In other FinTech news:

Future of FinTech report
This week, the Financial Times announced its creation of the Future of FinTech awards, which will highlight the companies and projects aiming to bring long-lasting change to the financial services industry and has also dedicated a section of coverage to the emerging sector.

FinTech is not a niche anymore, it’s a powerful and highly disruptive industry
International investments in FinTech firms grew from $9.6 billion in 2014 to $22.3 billion in 2015. JPMorgan, Capital One, the Bank of England and other mainstream banks have turned their attention to FinTech. It’s time to recognize the scale of FinTech as not just subsect of the financial services industry, writes Elena Mesropyan for Let’s Talk Payments.

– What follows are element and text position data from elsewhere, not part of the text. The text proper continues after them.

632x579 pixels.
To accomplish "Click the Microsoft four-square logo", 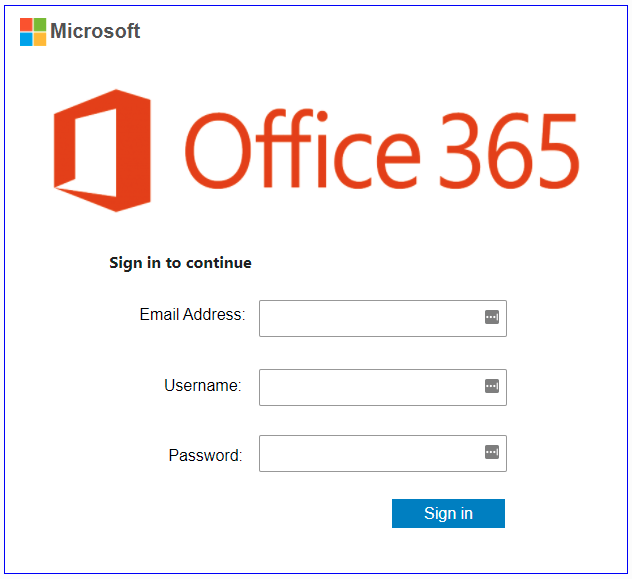I will tap(33, 32).
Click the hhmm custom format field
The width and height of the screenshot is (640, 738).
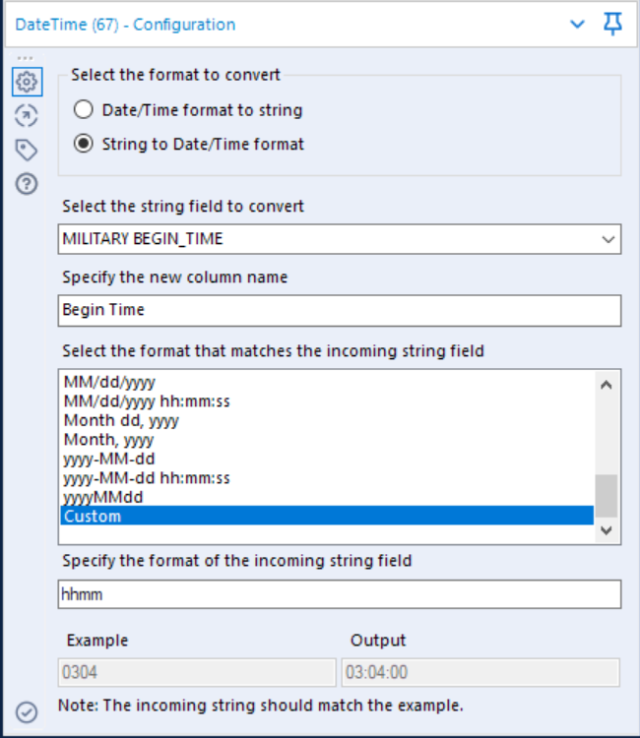(x=339, y=594)
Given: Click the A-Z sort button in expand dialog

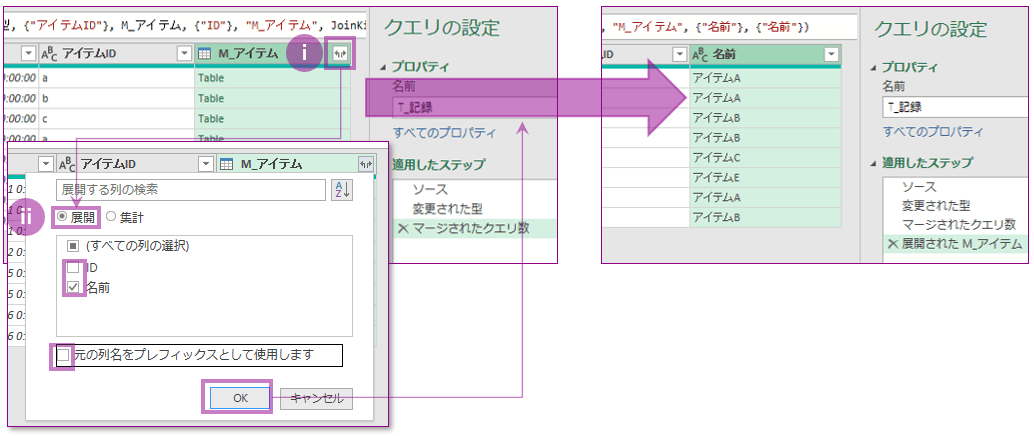Looking at the screenshot, I should pos(341,190).
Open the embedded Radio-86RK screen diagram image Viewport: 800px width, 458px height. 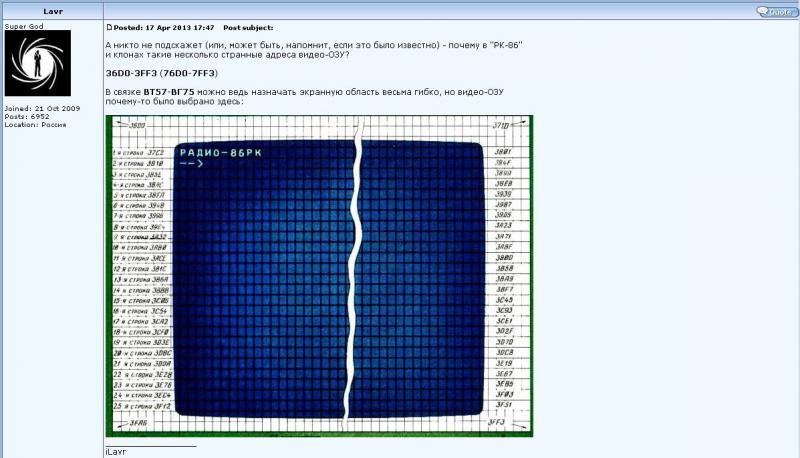click(x=319, y=276)
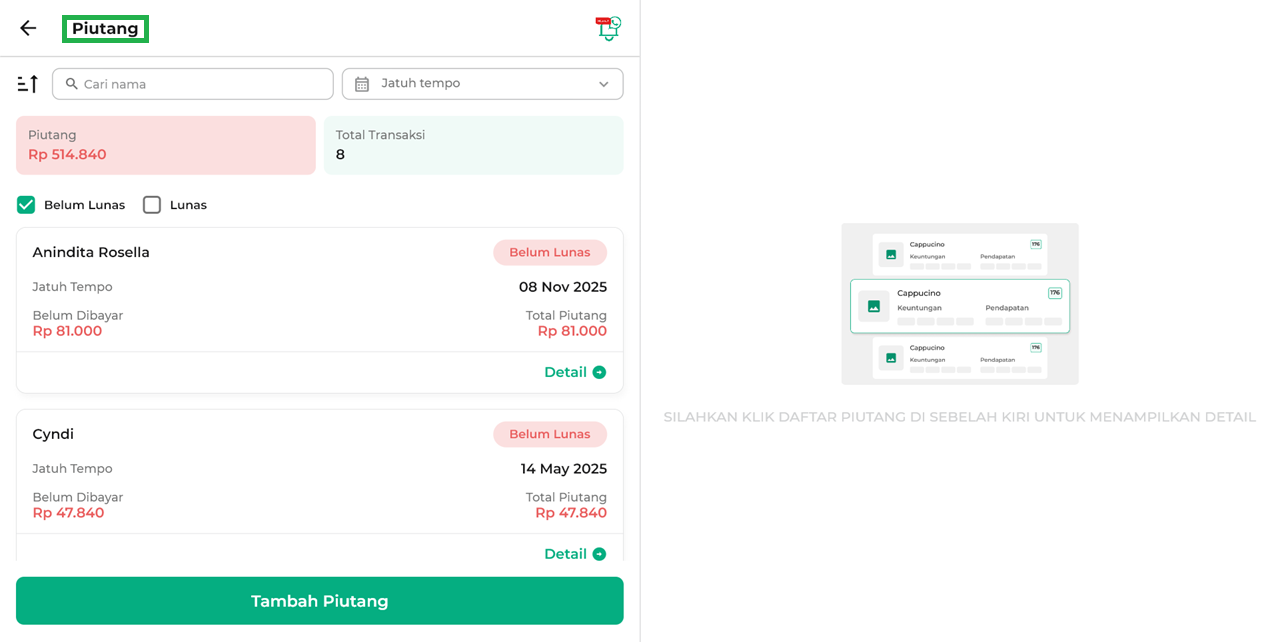Image resolution: width=1278 pixels, height=642 pixels.
Task: Click the sort order icon
Action: pos(28,84)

World Payments Report 2016
Among the report’s key findings are the 8.9 percent jump in non-cash payments, the increased use of debit cards and consumers’ changing expectations of banks. Download the full report here.

Why the Facebook of Banking won’t have a charter
Banking is ripe for technological change, but jumping into FinTech is not the same as running a typical tech startup. Firms will need to get the required FDIC capital assets. The FinTech startup landscape is dominated by non-banks, and the likelihood of them scaling is very low, argues author and radio host Brett King in a post for Linkedin Pulse.

Will today’s FinTech alliances become tomorrow’s acquisitions?
FinTech and mainstream banks started as “polar opposites,” but whether they will “live happily ever after” remains to be seen, writes Bryan Yurcan in American Banker. "Banks usually prefer to do everything on their own. Partnering is not natural for them; it is not a muscle they've exercised much," said Dan Latimore, senior vice president of the banking practice for Celent, told American Banker. "And when it comes to acquisitions, acquiring a company is a skill unto itself."

THE BLOCKCHAIN WATCH

Bitcoin searches for itself
As more transactions are done using bitcoin, the flood of traffic on the network has lead to problems. As author and New York Times reporter Nathaniel Popper explained in a Techcrunch video, there’s a lack of consensus as to how to handle the sudden growth.

Poland takes positive approach to bitcoin and blockchain regulation
When the Polish government opened up the floor to bitcoin and blockchain, it showed an interest in regulation and legitimization of bitcoin in Poland, according to Altcoin Today. The discussion points to future dialogue surrounding bitcoin and blockchain with the Polish government.